OPA members have shared many thoughts and memories of Ralph. We post a few below.

 

Quinton Hallett shares the following:

 

I am hanging on to history

                   A Cento from/for Ralph Salisbury on his 90th Birthday

 

There will be this noise, maybe

affirmations of transcendent flight

Growing toward ripening

Maybe in love, let’s say

to hold, as much as possible, of all

and not ever long enough, dance.

 

All lines, including the title: © Ralph Salisbury, from:  Like the Sun in Storm, Blind Pumper at the Well, and Light from a Bullet Hole

Cento ©Quinton Hallett, 2016

 

Eleanor Berry writes:

 

In his poetry we see Salisbury as a boy running traplines to get fur pelts for rich people’s coats and hunting out of season to secure much-needed food for his family. We see him as a bomber pilot in World War II—and as a pacifist in all subsequent wars. We see him as son, husband, father, and grandfather, and we come to know him as humane and generous, sensitive to the natural world and highly aware of humans’ dependence on it, critical of a society that is often greedy, intolerant, and short-sighted.
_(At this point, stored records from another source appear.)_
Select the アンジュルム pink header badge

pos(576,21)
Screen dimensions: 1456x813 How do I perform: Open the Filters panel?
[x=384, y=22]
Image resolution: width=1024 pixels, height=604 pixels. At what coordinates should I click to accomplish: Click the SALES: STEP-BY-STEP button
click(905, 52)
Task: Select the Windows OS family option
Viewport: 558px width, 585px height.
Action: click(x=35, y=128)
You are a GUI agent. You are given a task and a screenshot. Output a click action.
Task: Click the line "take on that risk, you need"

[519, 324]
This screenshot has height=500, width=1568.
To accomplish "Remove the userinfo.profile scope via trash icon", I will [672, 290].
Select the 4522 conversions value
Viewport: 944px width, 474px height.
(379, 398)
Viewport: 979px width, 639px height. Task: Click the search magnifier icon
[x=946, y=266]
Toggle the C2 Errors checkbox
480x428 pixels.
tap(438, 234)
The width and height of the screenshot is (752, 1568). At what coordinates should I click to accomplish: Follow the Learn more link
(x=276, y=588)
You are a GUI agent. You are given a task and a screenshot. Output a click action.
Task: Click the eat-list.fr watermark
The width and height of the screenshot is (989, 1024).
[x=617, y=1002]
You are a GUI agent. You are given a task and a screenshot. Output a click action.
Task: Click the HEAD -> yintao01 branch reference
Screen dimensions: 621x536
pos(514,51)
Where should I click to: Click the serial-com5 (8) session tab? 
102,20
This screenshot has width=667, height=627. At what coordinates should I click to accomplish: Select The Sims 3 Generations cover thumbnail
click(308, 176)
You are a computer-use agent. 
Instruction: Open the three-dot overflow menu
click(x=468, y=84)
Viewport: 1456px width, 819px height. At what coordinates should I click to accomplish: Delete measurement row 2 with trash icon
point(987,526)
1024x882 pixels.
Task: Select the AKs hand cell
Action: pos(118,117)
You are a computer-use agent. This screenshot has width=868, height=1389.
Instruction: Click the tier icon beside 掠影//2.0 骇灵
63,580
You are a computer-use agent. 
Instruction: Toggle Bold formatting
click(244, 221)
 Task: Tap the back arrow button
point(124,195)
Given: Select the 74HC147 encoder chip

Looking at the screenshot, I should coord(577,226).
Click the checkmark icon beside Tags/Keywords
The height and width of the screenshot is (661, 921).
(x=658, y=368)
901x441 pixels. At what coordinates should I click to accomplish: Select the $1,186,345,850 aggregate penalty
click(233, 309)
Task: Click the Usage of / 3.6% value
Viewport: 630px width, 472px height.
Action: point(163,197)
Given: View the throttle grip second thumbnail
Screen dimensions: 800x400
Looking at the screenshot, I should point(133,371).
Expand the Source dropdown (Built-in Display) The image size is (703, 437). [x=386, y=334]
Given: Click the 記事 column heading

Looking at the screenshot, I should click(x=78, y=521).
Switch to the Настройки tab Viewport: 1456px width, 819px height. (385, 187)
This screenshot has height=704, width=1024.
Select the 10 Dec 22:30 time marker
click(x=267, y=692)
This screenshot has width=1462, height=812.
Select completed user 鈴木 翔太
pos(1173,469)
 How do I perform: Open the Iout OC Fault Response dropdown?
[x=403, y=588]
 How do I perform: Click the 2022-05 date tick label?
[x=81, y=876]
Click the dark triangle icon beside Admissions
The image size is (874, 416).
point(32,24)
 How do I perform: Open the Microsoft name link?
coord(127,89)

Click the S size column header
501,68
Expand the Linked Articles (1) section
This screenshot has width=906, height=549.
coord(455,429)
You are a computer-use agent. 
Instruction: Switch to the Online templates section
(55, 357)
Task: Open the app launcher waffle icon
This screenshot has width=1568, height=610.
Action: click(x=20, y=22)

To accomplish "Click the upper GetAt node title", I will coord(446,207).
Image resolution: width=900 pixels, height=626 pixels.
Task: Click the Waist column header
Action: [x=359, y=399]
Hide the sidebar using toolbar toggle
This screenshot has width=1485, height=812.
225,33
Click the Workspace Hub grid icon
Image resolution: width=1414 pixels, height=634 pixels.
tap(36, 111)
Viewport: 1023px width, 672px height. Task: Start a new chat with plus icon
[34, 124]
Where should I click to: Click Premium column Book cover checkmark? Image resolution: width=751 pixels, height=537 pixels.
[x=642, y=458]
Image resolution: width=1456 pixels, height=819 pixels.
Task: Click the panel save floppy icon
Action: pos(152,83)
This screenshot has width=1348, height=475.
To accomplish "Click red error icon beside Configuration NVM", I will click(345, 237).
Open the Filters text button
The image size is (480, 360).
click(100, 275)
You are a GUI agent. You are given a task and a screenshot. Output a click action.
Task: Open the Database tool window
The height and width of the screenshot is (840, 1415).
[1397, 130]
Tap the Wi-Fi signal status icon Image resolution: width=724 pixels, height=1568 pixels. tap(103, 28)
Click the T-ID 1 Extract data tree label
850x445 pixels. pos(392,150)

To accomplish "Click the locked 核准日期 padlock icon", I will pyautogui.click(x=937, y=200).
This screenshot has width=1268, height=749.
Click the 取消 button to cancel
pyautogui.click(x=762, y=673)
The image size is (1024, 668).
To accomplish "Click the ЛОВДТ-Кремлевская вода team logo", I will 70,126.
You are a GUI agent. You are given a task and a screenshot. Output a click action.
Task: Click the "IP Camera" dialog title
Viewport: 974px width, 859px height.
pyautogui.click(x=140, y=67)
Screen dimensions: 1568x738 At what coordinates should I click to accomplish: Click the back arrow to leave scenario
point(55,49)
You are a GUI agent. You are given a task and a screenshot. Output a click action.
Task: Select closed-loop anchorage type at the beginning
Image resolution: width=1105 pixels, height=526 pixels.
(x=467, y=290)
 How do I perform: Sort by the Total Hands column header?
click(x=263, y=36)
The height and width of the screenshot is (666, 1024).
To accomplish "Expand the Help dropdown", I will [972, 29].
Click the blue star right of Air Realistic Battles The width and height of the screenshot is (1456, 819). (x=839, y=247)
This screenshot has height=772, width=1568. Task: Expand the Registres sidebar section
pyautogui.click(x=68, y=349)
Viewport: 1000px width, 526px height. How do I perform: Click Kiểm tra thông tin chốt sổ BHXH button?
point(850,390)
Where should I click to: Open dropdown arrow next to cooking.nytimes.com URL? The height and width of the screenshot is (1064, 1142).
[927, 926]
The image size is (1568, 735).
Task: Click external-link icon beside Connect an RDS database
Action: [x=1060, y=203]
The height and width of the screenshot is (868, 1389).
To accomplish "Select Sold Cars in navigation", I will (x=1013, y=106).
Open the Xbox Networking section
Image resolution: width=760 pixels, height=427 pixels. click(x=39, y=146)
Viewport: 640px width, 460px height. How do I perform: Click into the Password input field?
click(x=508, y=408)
The poems, gathered in nearly a dozen collections, are challenging in both content and style. Their sentences are often long and difficult to parse because they are constructed as embodiments of the complex relationships they describe. Likewise, the images in Salisbury’s poems do not so much evoke emotion as embody connections. These poems cannot be read quickly for the stories they tell, though they do tell stories. Most need to be read carefully several times, to be read aloud, to be pondered. They are complex constructions in language bearing witness to an experience both wide and deep.

 

Ingrid Wendt shares with us one of Ralph’s last poems, part of a newly-completed manuscript.

 

A Way

 

The surge of seed

from soil’s benign rot

into sky’s inscrutability coveys

what is meant by air centuries of poets’

tongues have shaped to pray

that the kindest cessation Creation could conceive

might be their way.

 

 

Ralph’s poet’s tongue shaped us some graceful airs indeed.